== Ausgangstext ==
Was Georg Welzel mit sich trug: er hatte, als er die Grenze in einem Reichert-Bus passierte, drei Flucht-Versuche hinter sich, ein klassisches DDR-Delikt, nämlich „ungesetzlicher Grenzübertritt“, „illegales Verlassen der DDR“ und „versuchter Grenzdurchbruch“ (in Richtung CSSR). Er war dreimal verhaftet und dreimal verurteilt worden, unter anderem zu Zwangsarbeit im Braunkohlewerk „Schwarze Pumpe“. Mehrmals hatte er versucht, sich das Leben zu nehmen. Hatte insgesamt fast 10 Jahre wegen „Republikflucht“ in Stasi-Gefängnissen verbüßt, zum Teil in Einzelhaft, 10 Jahre auf Pritschen genächtigt, war 10 Jahre lang einer Zellen-Existenz mit Margarinebrot und Muckefuck ausgesetzt, Vernehmungen und Verhören mit Schikanen, Demütigung und Gewalt. Ob zum Trost oder aus Trotz, nach jeder Freilassung hatte er mit seiner Liebsten ein Kind gezeugt, ohne Unterhalt zu zahlen – und mit ihrer Zahl und dieser Praxis den Vater eingeholt. Mit der Ausreise war er gleichgezogen. Der Sohn, der sich fürs Überqueren der Grenze zwischen DDR und BRD auch von jeder Fürsorge für die Seinen hatte freikaufen lassen, der seine Verantwortung für Frau und Kinder aufgegeben, sie verlassen hatte – auch hierin der Vater ein Vorbild. Genug Stoff, ein Gewissen zu infizieren. Stoff aus einer Vergangenheit, die angereichert war mit dem Diebstahl kleinerer Geld-Beträge, mit dem Fälschen von Postsparbüchern, mithin banale Gründe für immer noch mehr Freiheitsentzug.

== Arbeitsauftrag ==
Führe den Text über Georg Welzels Vergangenheit in der DDR im selben Stil fort, beginnend nach seinem letzten Satz.

== Vorliegende Daten ==
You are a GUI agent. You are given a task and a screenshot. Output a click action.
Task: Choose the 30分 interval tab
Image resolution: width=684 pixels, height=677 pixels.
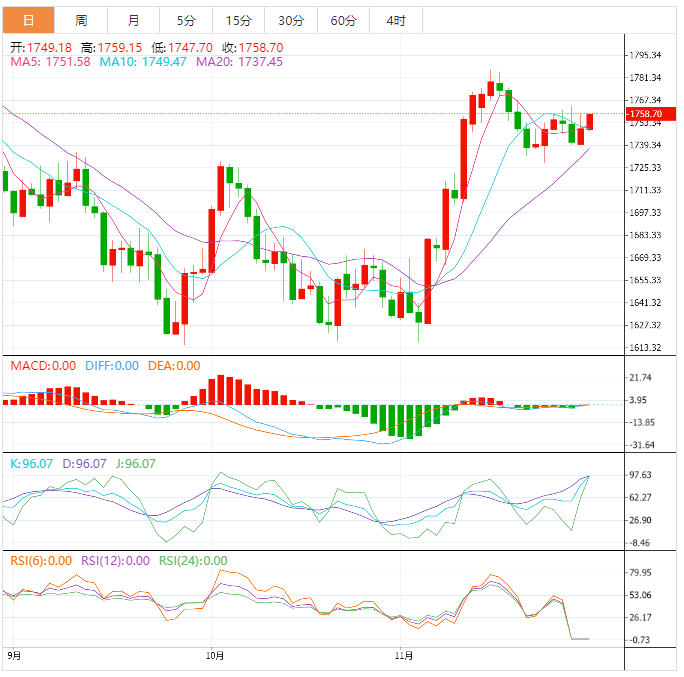click(x=291, y=20)
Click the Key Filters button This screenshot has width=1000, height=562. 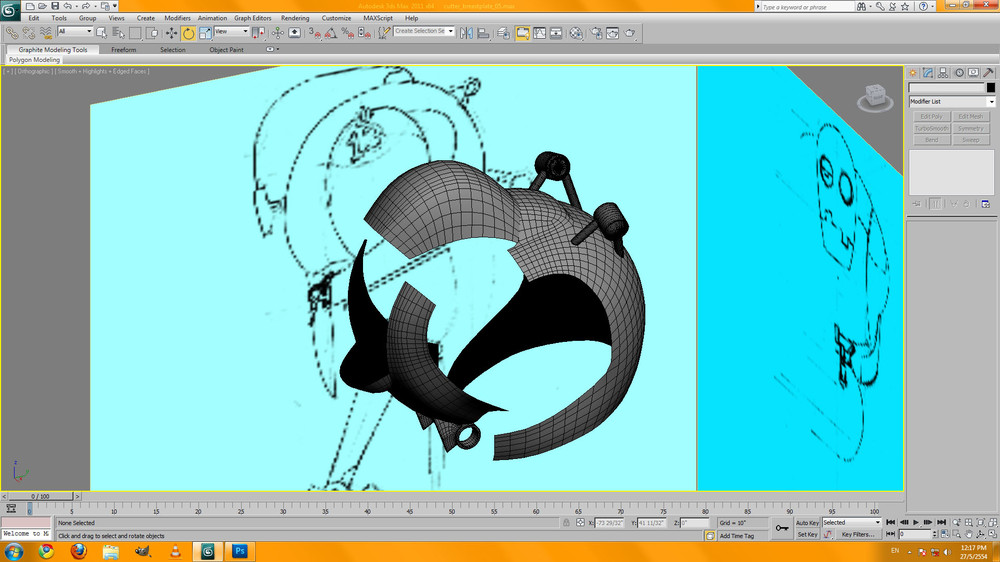click(x=857, y=534)
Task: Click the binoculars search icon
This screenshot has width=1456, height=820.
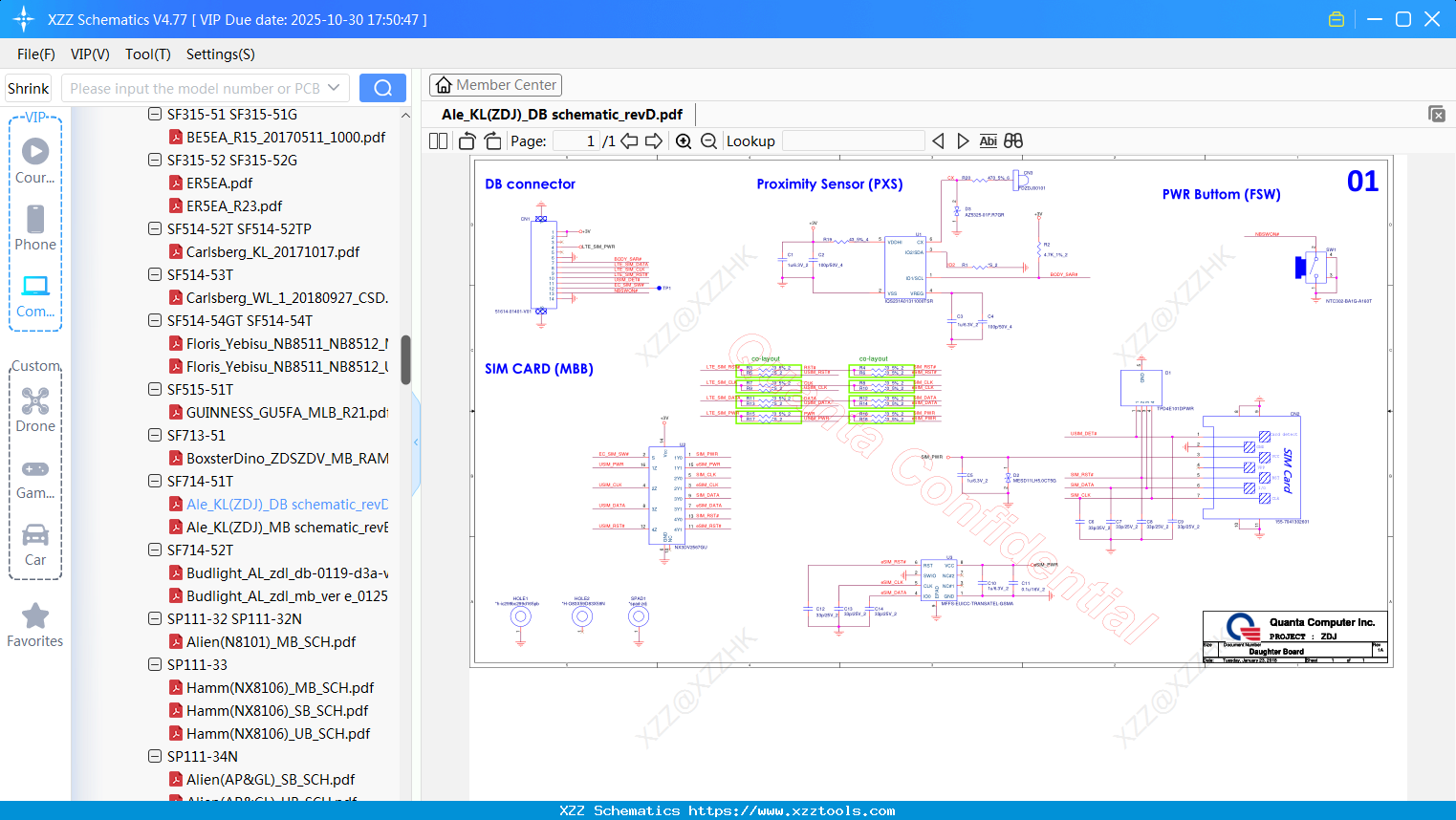Action: pyautogui.click(x=1013, y=141)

== Ergebnis ==
Etikett aus seiner Stasi-Akte: Wenzel ist „Individualist, gesellschaftsgefährlich, unbelehrbar“. Fazit eines IM-Berichts: Welzel hasst die Stasi „diese Schweine“. Konsequenz: Welzel stellt einen „Antrag auf Übersiedlung nach Westdeutschland“ bzw. „Entlassung in die BRD“. Im Westen angekommen, war ein Auto-Kauf unumgänglich. Opel musste das beglaubigen. Die Teilhabe am westlichen Konsum – vom Traum in die Tempo-Wirklichkeit, auf vier Rädern, anstrengungslos – wurde spürbar, sie vermittelte gute Gefühle, gar Hochgefühle. Welzels Ziele aber blieben diffus, obwohl sich die Sehnsucht nach Freiheit erfüllt zu haben schien.

Verpflichtung zum Stillschweigen

Zwar war er eine Randfigur auf der Bühne deutsch-deutscher Austausch-Politik, gleichwohl Teil dessen, was der DDR-Schriftsteller Jürgen Fuchs „Verkauf der Landeskinder“ nannte, in der Sprache der offiziellen Propaganda ein „Faktor der Entspannung“. Ein hinter Knastmauern beschädigtes Leben wurde entsorgt. Vergessen aber konnte er nicht. Welzel jobbte in Oberhausen, fuhr Lkw in Belgien und kollidierte mit Regeln, die ihm unbekannt waren, ob im Verkehr mit Autos oder mit Menschen – oder die einzuhalten er verlernt hatte. Seine Mutter ließ er wissen: „Ich bin so glücklich“ und schickte ein Paket mit Kaffee und Waschpulver, versprach Geld für die Kinder. Lebenszeichen als Erfolgsmeldung.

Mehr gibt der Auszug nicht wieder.